Sunday, February 15, 2009

Pertencer




Daí você cresce e amadurece um tanto mais rápido do que esperava. E, apesar das evidentes vantagens de todo esse complicado processo, de alguma forma as desvantagens acabam se destacando.

Daí, você vai ao mais novo lugar badalado da cidade, e não consegue conter uma sensação das mais estranhas: de que, de repente, alí não é muito o seu lugar. Tudo soa tão esquisito, fora do lugar, meio caótico...alguma coisa ali não faz muito sentido. Talvez seja a música que não te agrade tanto; ou o esforço troiano de se fazer ouvido; ou as pessoas que não são lá das mais interessantes. A coisa mais evidente que você consegue perceber é um sabor de artificialidade pairando no ar. Tudo parece ser um grande desfile de moda. As pessoas se comportam como se estivessem naqueles comerciais infames de cerveja. Ou em um clip de Hip Hop. E, apesar do esforço, você não consegue se divertir.

Daí você entende a razão pela qual as suas fotos não têm tantas pessoas reunidas. E porque seu celular só toca quando o despertador dispara.

A velha questão volta a rondar a sua cabeça: até que ponto a qualidade se sobrepõe à quantidade?

André Marçal

Thursday, February 05, 2009

Todos os lugares

Ando cansado de te ver em todos os lugares. Cansado de ver seu rosto, ao longe, em todas as que são parecidas com você. Cansado de ver seu cabelo caindo em ombros que não são os seus. Cansado dessa sensação que mistura excitação e frustração em um milésimo de segundo, quando percebo que não é você.

Cansado do impulso de te ligar de repente, só para ver sua reação. Cansado de ponderar entre sair por aí te procurando ou deixar as coisas como estão. Cansado de me pegar desejando esbarrar com você em todos os lugares que eu vou.

Cansado de pensar em você.
Em saber que não superei nada em relação a nós dois.


André Marçal.

* [Dados fornecidos]

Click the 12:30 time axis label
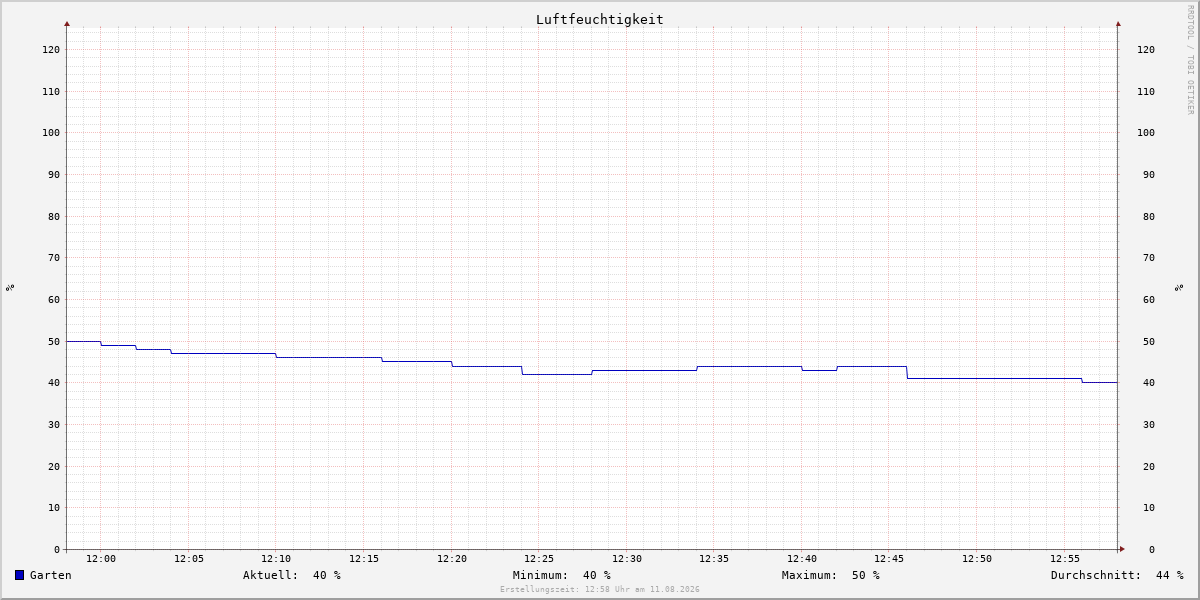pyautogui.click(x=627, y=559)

--

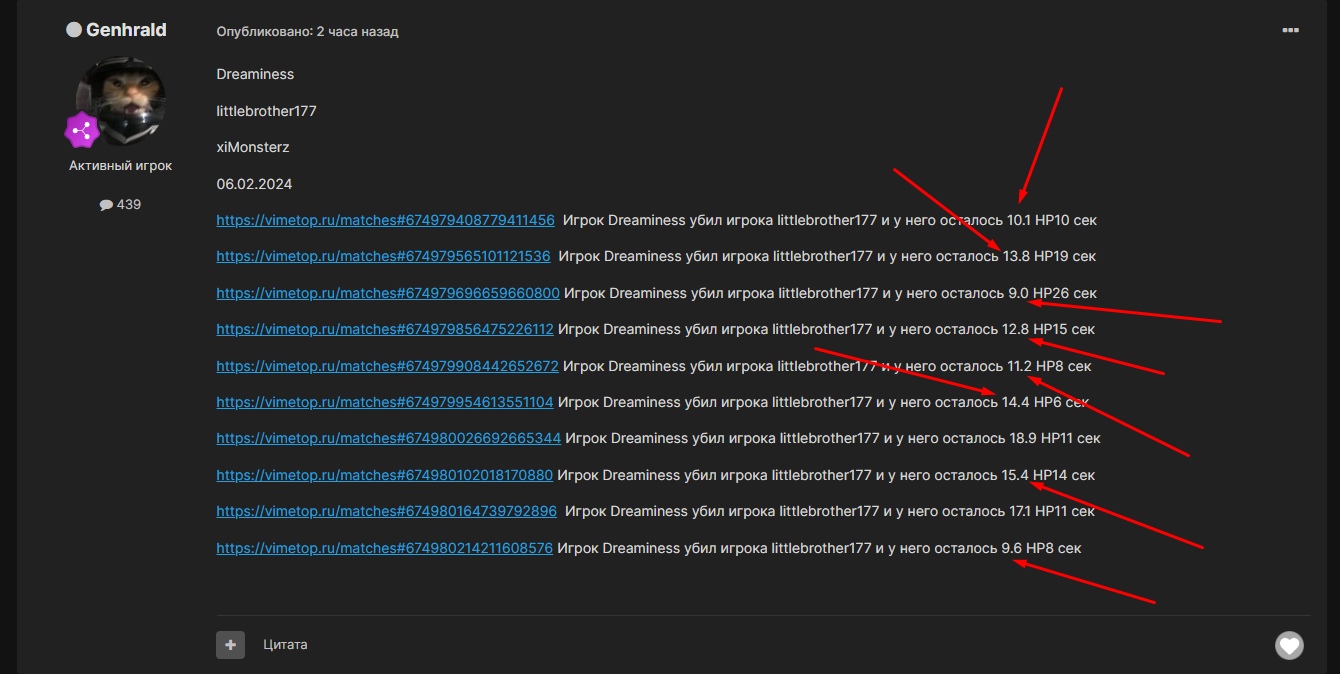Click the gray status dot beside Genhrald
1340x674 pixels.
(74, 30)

* [Tarefa solicitada A] Reproduza palavra por palavra o trecho do documento de origem que vai de "Thursday, February 05, 2009" até "não é você.".
* [Tarefa solicitada B] No documento de origem, a frase que começa com "Talvez" aponta possíveis motivos para o incômodo no lugar badalado. Liste todos esses motivos.
* [Tarefa solicitada C] De acordo com o documento de origem, em que momento o celular toca?

* [Resposta escrita A]
Thursday, February 05, 2009

Todos os lugares

Ando cansado de te ver em todos os lugares. Cansado de ver seu rosto, ao longe, em todas as que são parecidas com você. Cansado de ver seu cabelo caindo em ombros que não são os seus. Cansado dessa sensação que mistura excitação e frustração em um milésimo de segundo, quando percebo que não é você.

* [Resposta escrita B]
- a música que não te agrade tanto
- o esforço troiano de se fazer ouvido
- as pessoas que não são lá das mais interessantes

* [Resposta escrita C] Só quando o despertador dispara.